Second draft of JSON export from GW

Download: gydic2.json approx 1 MB

I added an "audio" attribute whose value should be the filename for the lexical item. Note that there is not a perfect correspondence between John's set (here: https://www.dropbox.com/sh/u7rtl0mlyiv80fn/AAAOTPrad7Kgu7cX3cN4wi2Ka/WordsS%2BM?dl=0) and the names mapped by Gayarragi, Winangali and previously adapted for Ma! I imagine that some changes were made to the lexical stock for Ma! However, I have made as close a likely correspondence set as I can. Someone should check the matches between written and audio forms later. I can supply a spreadsheet of the correspondences that have been used to generate the JSON.
I took away the long-form language name attribute "lgs2" as it's probably not needed.
I omitted to mention in previous notes (22nd Dec 2017) that I have also supplied attributes for sense numbers ("snum") where there is more than one sense for an entry.

22nd December 2017

First draft of JSON export from GW

Download: gydic.json approx 1 MB

Following discussion with Ben and my work with the existing dictionary data and lexicographic principles, the following suggested amendments/additions have been made to the JSON schema:

Subentries. The ovided schema had no provision for subentries, whether embedded in their parent entries or otherwise distinguished. I added an attribute "issub" at the headword level which indicates whether an entry is a subentry or not (these are in serial order, ie a subentry will logically (but not syntactically) be a child of a preceding head entry).
Part of speech. The supplied schema has a "ps" attribute (which I presume is part of speech) - but at the sense level, which is an unusual lexicographic practice. I have placed a "ps" attribute at the headword level.
Languages. As discussed, John wants the relevant language(s) indicated. Language information can apply at the headword or the sense level, so I have used our data to supply a "lgs" attribute at the headword level and a "slgs" attribute at the sense level. Also I added the other data we have at the headword level with full names of the languages "lgs2" - I can delete this by regenerating with different rules or using regex if it's a problem.
Status (eg 'new'). John wants the capability to indicate if words are new (and perhaps other related info, such as links to discussion), so I added an attribute at the headword level "newstatus" and also at the sense level "snewstatus" (because existing words can be given new senses).
Sounds - as I think we discussed in Cairns, in Gayarragi, Winangali the pronounced words are represented as a group of word sounds on a fixed time grid within single audio files, where individual words are played at appropriate calculated offsets. I think John said that he has individual sound files but I don't have them, so I am not sure of their filenames. John may have said that the sound files were simply named as the "id" attribute value plus the appropriate extension for the audio format. So this might need a little further investigation or organising. If you can't generate the audio filenames/links, then John could let me know the exact forms of the audio filenames and I can add them to the JSON.
As discussed, the senses have only "def", not "ge".
There are a small number (about 30) of cross references (coded as a kind of HTML link) which I have left in place - these could be deleted via simple regex if they are a problem (or let me know, I can do it).
One thing I couldn't understand is why senses (and sentence examples) are represented as objects if there is one instance only, but as arrays if there are multiple instances. This made generation a little more complex to program and I am not convinced that it is good "data modeling" (they should be consistent, e.g. arrays of one or more objects). Nevertheless, I have supplied the data with those structures.
I checked the JSON file for validity and it was valid according to two different validators, so I am confident that it is well formed.
If you need any changes to the JSON, just let me know, as I can easily make modifications to the generating program now that the main logic is written.

30 June 2014

Third Mac version of Gayarragi, winangali!
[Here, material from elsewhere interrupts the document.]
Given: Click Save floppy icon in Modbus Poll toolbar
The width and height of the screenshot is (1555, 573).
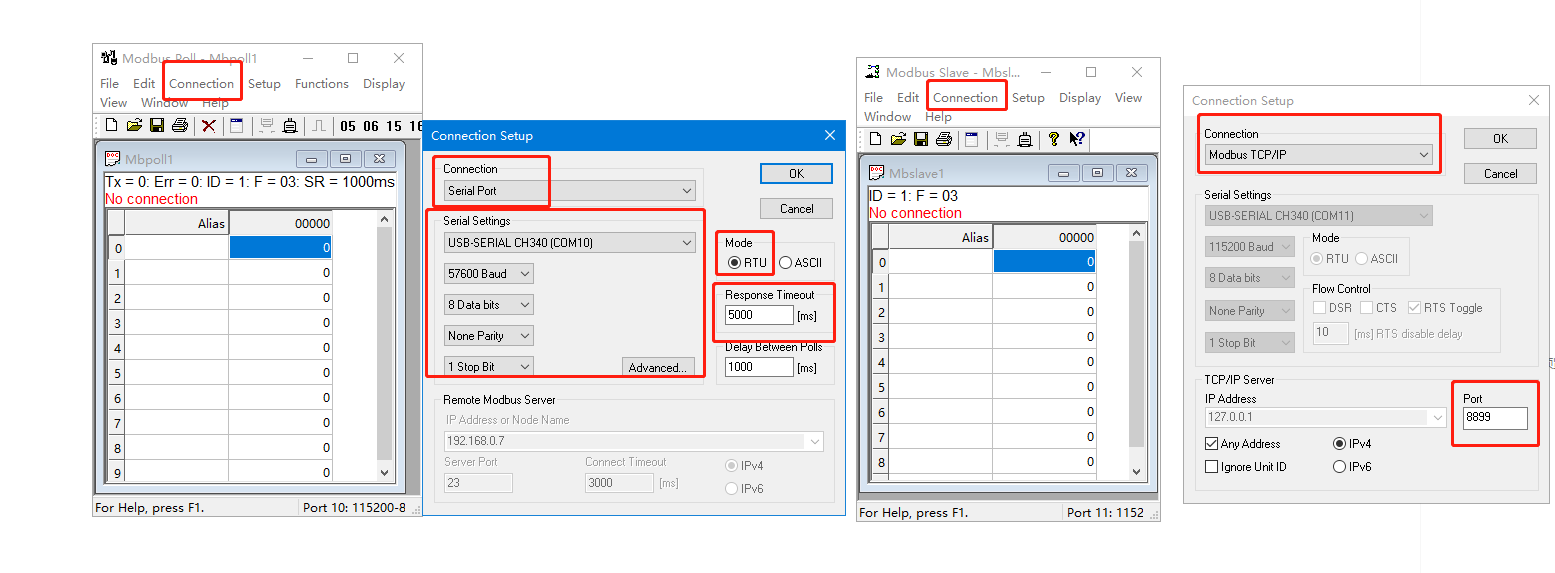Looking at the screenshot, I should [x=157, y=126].
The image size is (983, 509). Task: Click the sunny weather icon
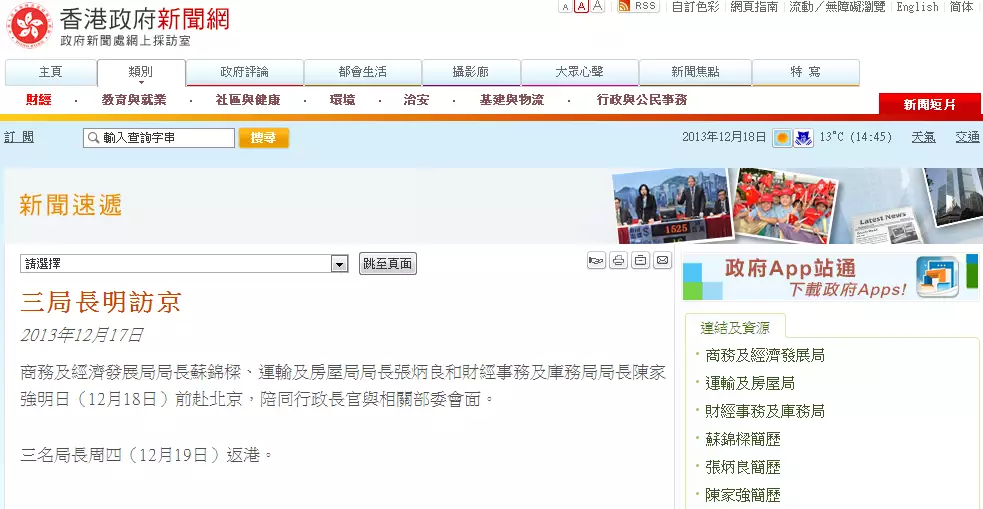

Download: GW.dmg approx 300 MB

Note: this is the application only - if you want the links to resources and help to work, place the new app (once taken out of the dowloaded volume etc) in the previous folder together with 'resources' and 'gwhelp'

A revised version of GW.app with these fixes:

the 'little rogue blocks' that appeared were artifacts of semi-incompatibility of Flash-based radio button objects on some Macs. To address this, I built new native-Director composite programmed objects and replaced all the Flash buttons and checkbox sets. Multiple improvements, as now they are also better graphically, and graphically scalable, as well as being clickable over the labels as well as buttons themselves.
as part of the above, also changed the behaviour of "Play to end" in songs/stories - now play to end is the default (rather than just play this page as before)
incorrect menu highlight on viewing sentences is now fixed
some character entities in the main dictionary entry body panel did not display correctly in Mac (these were the flags and quotes for example sentences). I have replaced these using 'example: ' as flag and single quotes around the sentence gloss.

Other minor notes (to add to previous changelog):

sound for bunduun 'sacred kingfisher' - end slightly cut off
previously noted graphical screens that we will probably need to ask Christine to update - also include screen with text 'about this CD' - should be replaced with 'about this app'
(minor) Baa buluuy verse 2 mssing space 2nd line

17 June 2014

Second Mac version of Gayarragi, winangali!

More details soon to come about many changes, corrections, and fixes in this version.

This version: draft of 17 June 2014
Download:GW-mac2.dmg approx 300 MB
Notes:

To run, download DMG file, mount it (double click), open the device/folder, then copy the 3 items (one app file and two folders) to your desktop, or to a single new folder on your desktop
File with more details about changes, corrections, and fixes to come - 20 June: click here (MS Word file GWchangelog-20140619.doc)
Known issues: Intro and credit screens need updating (but are images originally from Christine); Help needs some updating; at some times when running the app, a row of little dark blocks appears at the top left side of the header (doesn't affect running, but I need more time to investigate it).

8 Dec 2013

1. Tab delimited file for subentries
John requested this. This file has all subentries, extracted and formatted as if they are normal headword entries.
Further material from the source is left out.